» To do:
1. For each statement below, say yes or no to whether it agrees with the streaming API documentation, and quote the deciding words of that documentation exactly. (a) In the WebSocket option, the input sample rate may be anywhere from 16000 to 24000. (b) A paused task is continued by creating a new session. (c) The input_audio_data message is meant for the WebRTC audio transport.
2. Reproduce word for word the part of the streaming API documentation that begins at the words "Message type |" and stops after "starts the translation.".

# start of Reading passage

5. Message Settings reference
- What each field means - see the translation settings breakdown.
- Recommended values - see the best-practice settings.
6. Streaming audio configuration
6.1 Option 1. WebRTC audio I/O configuration
Use the following input/output streams configuration in your set_task
:
{
"data": {
"input_stream": {
"content_type": "ws",
"source": {
"type": "webrtc"
}
},
"output_stream": {
"content_type": "ws",
"target": {
"type": "webrtc"
}
}
// ...
}
}
- Publish your microphone track to LiveKit Room.
- Subscribe to the translation tracks that Palabra will publish in the same LiveKit Room after you send the
set_task
message.
6.2 Option 2. WebSocket audio I/O configuration
Use this configuration instead:
{
"data": {
"input_stream": {
"content_type": "ws",
"source": {
"type": "ws",
"format": "opus", // or pcm_s16le, wav
"sample_rate": 24000, // 16000 - 24000
"channels": 1 // 1 or 2
}
},
"output_stream": {
"content_type": "ws",
"target": {
"type": "ws",
"format": "pcm_s16le" // or zlib_pcm_s16le
}
}
}
}
- Send base-64 audio chunks that exactly match the declared format.
- Receive base-64 TTS chunks in
output_audio_data
responses:
{
"message_type": "output_audio_data",
"data": {
"transcription_id": "190983855fe3404e",
"language": "es",
"last_chunk": false,
"data": "<base64-encoded audio>"
}
}
7. API messages
Request message schema
Response message schema
7.1 Requests (client → server)
Message type | Short description |
---|---|
set_task | Create/update translation task |
end task | Finish translation task |
get_task | Return current task |
pause_task | Pause current task, use set_task to continue |
tts_task | Generate TTS from text |
input_audio_data | Input audio data chunk (Websockets audio transport only) |
set_task
Create a new task or modify the current one.
- Sending for the first time after creating a session - starts the translation.
- Sending after
pause_task
- resumes the translation. - Sending another
set_task
message during an ongoing translation updates the current translation settings in real time—no need to stop the translation.
{
"message_type": "set_task",
"data": {
"input_stream": { /* Depending on transport, see the audio I/O section above */ },
"output_stream": { /* Depending on transport, see the audio I/O section above */ },
"pipeline": {
"transcription": {
"source_language": "string",
"detectable_languages": ["string"],
"segment_confirmation_silence_threshold": "float",
"only_confirm_by_silence": "bool",
"sentence_splitter": {
"enabled": "bool"
},
"verification": {
"auto_transcription_correction": "bool",
"transcription_correction_style": "string"
}
},
// Translation and speech generation settings for one or more target languages
"translations": [
{
"target_language": "string",
"translate_partial_transcriptions": "bool",
"speech_generation": {
"voice_cloning": "bool",
"voice_id": "string",
"voice_timbre_detection": {
"enabled": "bool",
"high_timbre_voices": [],
"low_timbre_voices": []
}
}
}
// You can add more targets
],
"translation_queue_configs": {
"global": {
"desired_queue_level_ms": "int",
"max_queue_level_ms": "int",
"auto_tempo": "bool"
},
"es": {
"desired_queue_level_ms": "int",
"max_queue_level_ms": "int"

# end of Reading passage
# start of Listed entries

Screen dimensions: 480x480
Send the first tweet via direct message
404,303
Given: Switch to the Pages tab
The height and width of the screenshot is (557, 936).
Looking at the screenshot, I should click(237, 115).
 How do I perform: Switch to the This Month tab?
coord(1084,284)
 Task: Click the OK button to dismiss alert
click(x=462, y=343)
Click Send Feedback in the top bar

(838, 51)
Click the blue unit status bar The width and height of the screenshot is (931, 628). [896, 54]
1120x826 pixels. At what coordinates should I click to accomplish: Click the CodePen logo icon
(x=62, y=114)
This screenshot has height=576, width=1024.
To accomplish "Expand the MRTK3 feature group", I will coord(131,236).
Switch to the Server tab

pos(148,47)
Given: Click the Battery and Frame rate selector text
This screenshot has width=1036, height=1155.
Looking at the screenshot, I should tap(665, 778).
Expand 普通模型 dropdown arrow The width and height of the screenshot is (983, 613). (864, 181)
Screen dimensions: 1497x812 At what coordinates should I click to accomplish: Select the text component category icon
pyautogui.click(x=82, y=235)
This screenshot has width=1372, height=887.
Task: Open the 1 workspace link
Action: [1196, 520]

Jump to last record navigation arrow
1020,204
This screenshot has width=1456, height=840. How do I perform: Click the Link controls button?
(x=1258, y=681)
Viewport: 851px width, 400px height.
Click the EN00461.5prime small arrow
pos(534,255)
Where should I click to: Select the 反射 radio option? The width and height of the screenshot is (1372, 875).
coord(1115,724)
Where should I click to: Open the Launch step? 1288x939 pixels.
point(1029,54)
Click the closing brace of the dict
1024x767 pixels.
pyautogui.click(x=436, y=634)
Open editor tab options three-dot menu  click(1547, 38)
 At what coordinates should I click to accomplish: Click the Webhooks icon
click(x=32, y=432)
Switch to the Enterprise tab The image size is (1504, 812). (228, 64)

# end of Listed entries

» Results of the tasks:
1.
(a) Yes: "16000 - 24000"
(b) No: "use set_task to continue"
(c) No: "Websockets audio transport only"

2.
Message type | Short description |
---|---|
set_task | Create/update translation task |
end task | Finish translation task |
get_task | Return current task |
pause_task | Pause current task, use set_task to continue |
tts_task | Generate TTS from text |
input_audio_data | Input audio data chunk (Websockets audio transport only) |
set_task
Create a new task or modify the current one.
- Sending for the first time after creating a session - starts the translation.